HISTOIRE DE LA MUSIQUE ET DES INSTRUMENTS



LES CLAVIERS UTILISÉS PAR RICK WRIGHT DES PINK FLOYD

Dans les années soixante-dix, les musiciens de Pink Floyd était des pionniers à la pointe de la technologie. Le groupe était devenu une référence. Au cours de sa carrière, le pianiste Rick Wright utilisera un nombre considérable d'instruments. Suivant de près l'évolution du matériel, des claviers acoustiques à ceux électroniques jusqu'au sampling, le musicien sélectionnait chaque modèle à travers un usage ciblé et précis, capable d'imprimer en quelques notes la personnalité sonore de la formation. Ce fait, chargé d'histoire, nous a poussé à revenir sur l'équipement utilisé par le musicien et, à travers lui, d'obtenir un éclairage concernant l'évolution du son et du matériel, classique comme avant-gardiste.


LE PIANO ACOUSTIQUE

Le piano acoustique a toujours été un élément du son du Floyd. Contrairement à d'autres groupes des années 1970, Wright a insisté, à maintes reprises, pour transporter l'instrument lors des tournées. Il n'aimait pas trop utiliser un modèle électrique, comme le Rhodes ou le Wurlitzer, à la place du piano, ceci afin de respecter les orchestrations originales réalisées en studio.

Il est difficile de dire quelle marque de piano figure sur chaque album, mais à l'écoute, sa préférence allait certainement vers "Steinway & Sons" et "Yamaha". Les parties de piano sur Dark Side of the Moon ont été enregistrées avec un classique "Steinway & Sons Baby Grand Piano", que l'on peut voir dans les studios d'Abbey Road à l'époque de la réalisation du documentaire Live At Pompei, en 1972. Concernant "Yamaha", il a employé le modèle "C-7 Acoustic Grand Piano" pour certains des premiers albums, puis dans Animals et The Wall.

© Chris Boland (flickr.com) – Rick Wright au "London Albert Hall", en 2006.

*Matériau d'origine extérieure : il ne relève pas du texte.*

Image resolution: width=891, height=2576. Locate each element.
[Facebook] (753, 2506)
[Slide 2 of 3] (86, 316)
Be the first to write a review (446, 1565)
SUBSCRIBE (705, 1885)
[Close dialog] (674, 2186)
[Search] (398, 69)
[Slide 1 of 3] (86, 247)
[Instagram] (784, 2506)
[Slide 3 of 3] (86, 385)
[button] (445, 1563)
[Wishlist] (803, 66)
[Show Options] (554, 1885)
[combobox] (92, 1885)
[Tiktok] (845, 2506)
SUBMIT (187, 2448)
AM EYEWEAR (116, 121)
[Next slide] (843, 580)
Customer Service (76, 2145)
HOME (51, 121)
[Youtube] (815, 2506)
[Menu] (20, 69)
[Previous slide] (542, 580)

À partir de 1987, le claviériste utilisera l'échantillonneur "Kurzweil K2000" pour la qualité du son de piano échantillonné. Des échantillons ont servi dans les albums Wish You Were Here, A Momentary Lapse of Reason et Delicate Sound of Thunder. Un piano échantillonné a également été utilisé durant les séances d'enregistrement de Division Bell (1994) en cohabitation avec un vrai piano joué par Jon Carin.


LES PIANOS ÉLECTRIQUES

Le groupe est en grande partie responsable du renouveau et de la popularité de nombreux instruments « vintage  », dont celui du "Rhodes" et du "Wurlitzer", qui sont tous deux devenus des incontournables de la plupart des titres trip-hop et électro apparus dans les années 1990. Quatre classiques claviers électriques ont été utilisés par Rick Wright : le "Wurlitzer" (1972-1975), le "Fender Rhodes" (1977-1981), le "Clavinet D6" (1975-1978) et le "Yamaha CP-70" (1979-1981).

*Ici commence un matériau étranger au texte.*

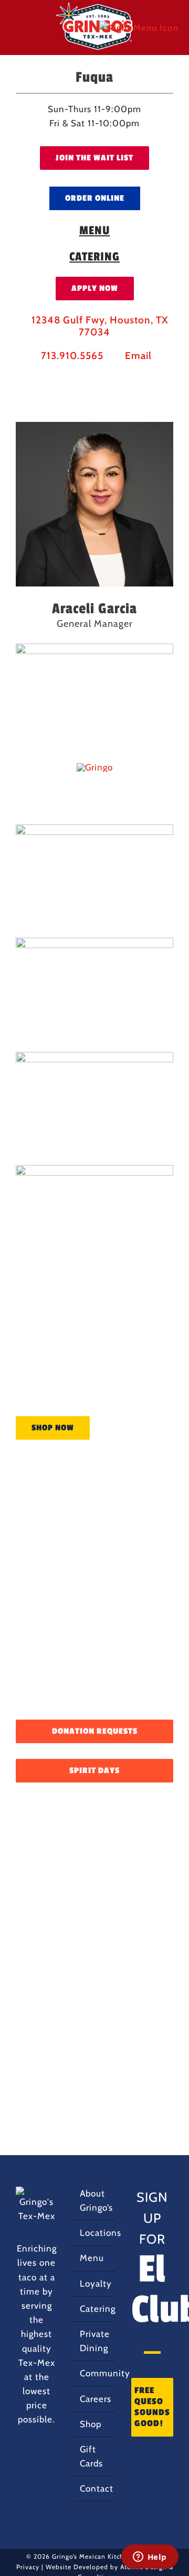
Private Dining (95, 2341)
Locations (95, 2232)
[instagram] (76, 376)
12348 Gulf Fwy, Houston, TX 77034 (99, 326)
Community (95, 2373)
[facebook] (58, 376)
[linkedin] (94, 376)
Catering (95, 2308)
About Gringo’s (95, 2200)
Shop (90, 2424)
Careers (95, 2399)
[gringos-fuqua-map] (95, 767)
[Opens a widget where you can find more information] (149, 2558)
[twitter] (130, 376)
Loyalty (95, 2283)
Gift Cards (91, 2456)
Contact (95, 2488)
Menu (92, 2258)
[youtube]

L'utilisation par Wright du piano "Wurlitzer" constitue un des éléments du son Pink Floyd. Rick a utilisé le modèle de la série "EP-200" (blanc vanille) en studio et un noir "EP-200A" en tournée. Le son funky et le trémolo du "Wurly" ont introduit une ambiance électrique prenant place quelque part entre le piano jazzy et le vibraphone - deux des amours de Wright. Le "Wurlitzer" a été le premier à être utilisé : Obscured by Clouds (1972), Dark Side of the Moon (1973) et Wish You Were Here (1975), plus précisément dans Breathe. Wright a utilisé une pédale wah-wah avec beaucoup d'effet dans Money (1973).

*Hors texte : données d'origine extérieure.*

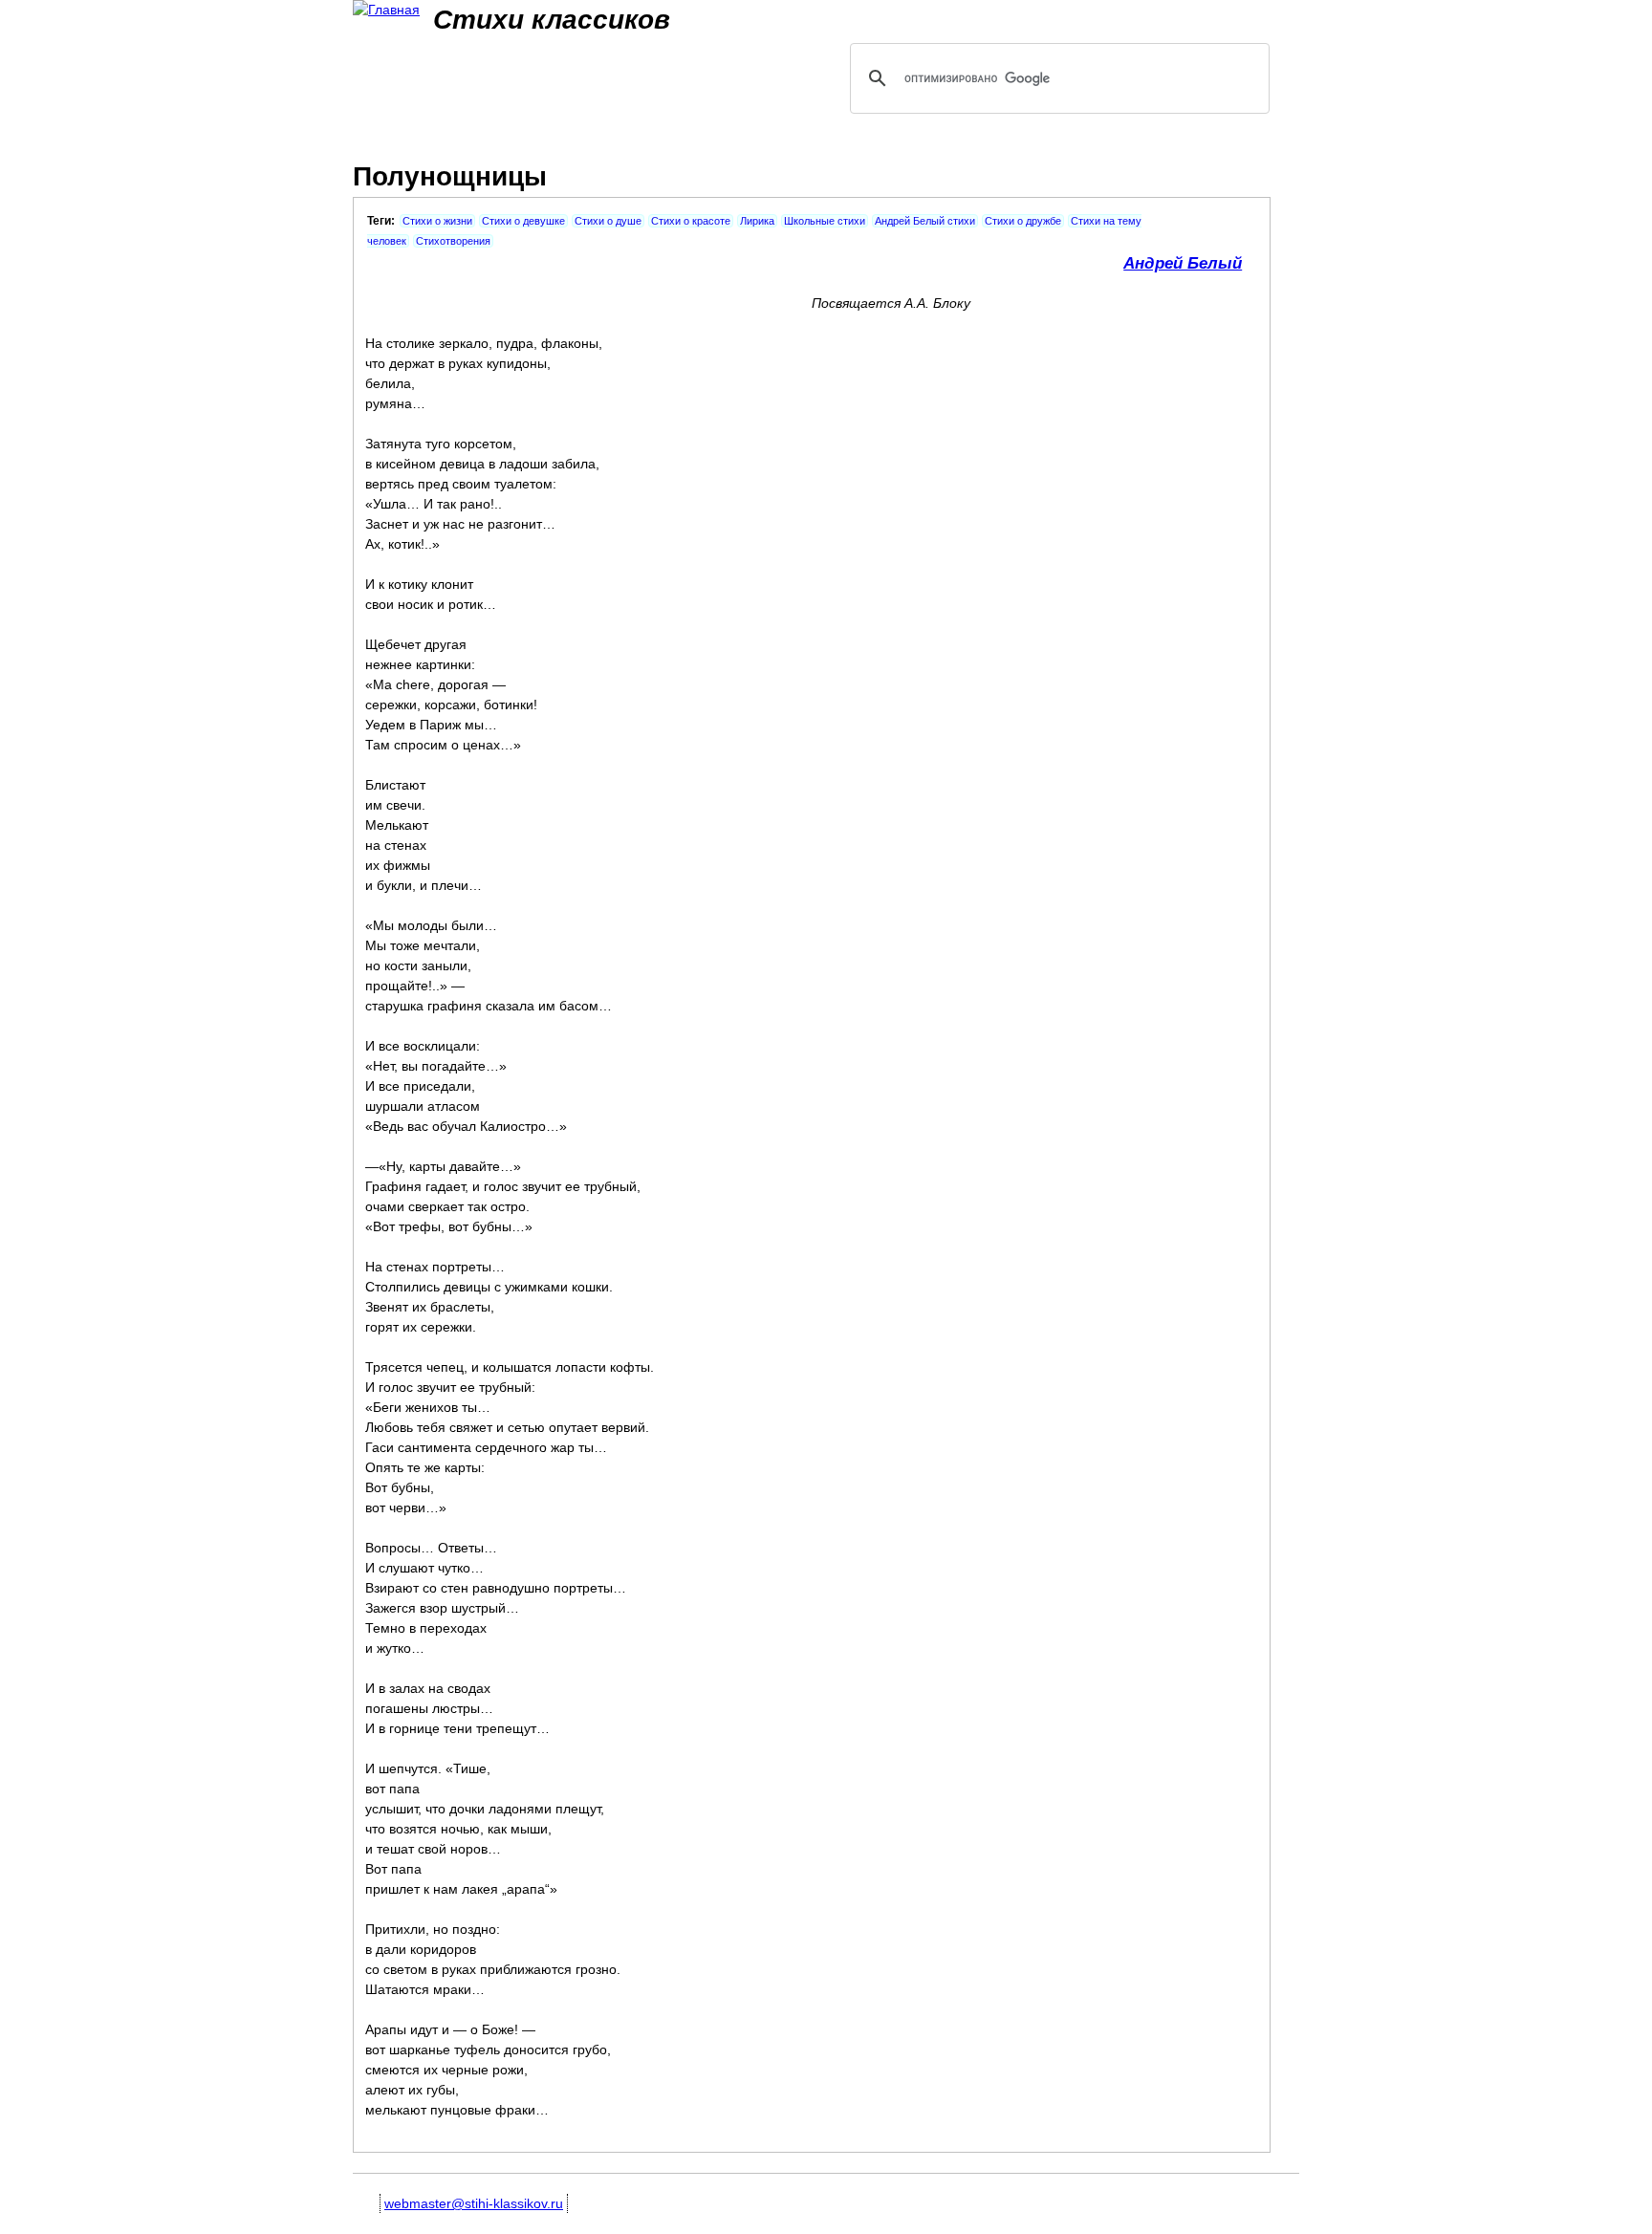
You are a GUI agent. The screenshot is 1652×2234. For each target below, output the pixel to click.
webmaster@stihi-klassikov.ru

L'intro de Sheep (1977) est l'exemple le plus notoire de l'utilisation du "Rhodes" par le pianiste. L'instrument produit un son typé que Wright pratiquera principalement pour les passages mélodiques, par opposition au "Wurlitzer" plus axé sur le rythme. Le " Fender Rhodes" a été utilisé dans Mudmen de Obscured by Clouds (1972), dans Animals (1977) et The Wall (1979). Généralement, le modèle employé était un "Rhodes 73/88 Mark I" pour le studio. Sur scène, il était amplifié par deux "Fender Twin Reverb". Au fil des ans, le son du "Rhodes" est devenu la « marque déposée du Pink Floyd  ». Puis, à partir de 1987, un "Kurzweil K2000", personnalisé avec 64 Mo de RAM, sera utilisé pour les échantillons de "Rhodes" et de "Wurlitzer".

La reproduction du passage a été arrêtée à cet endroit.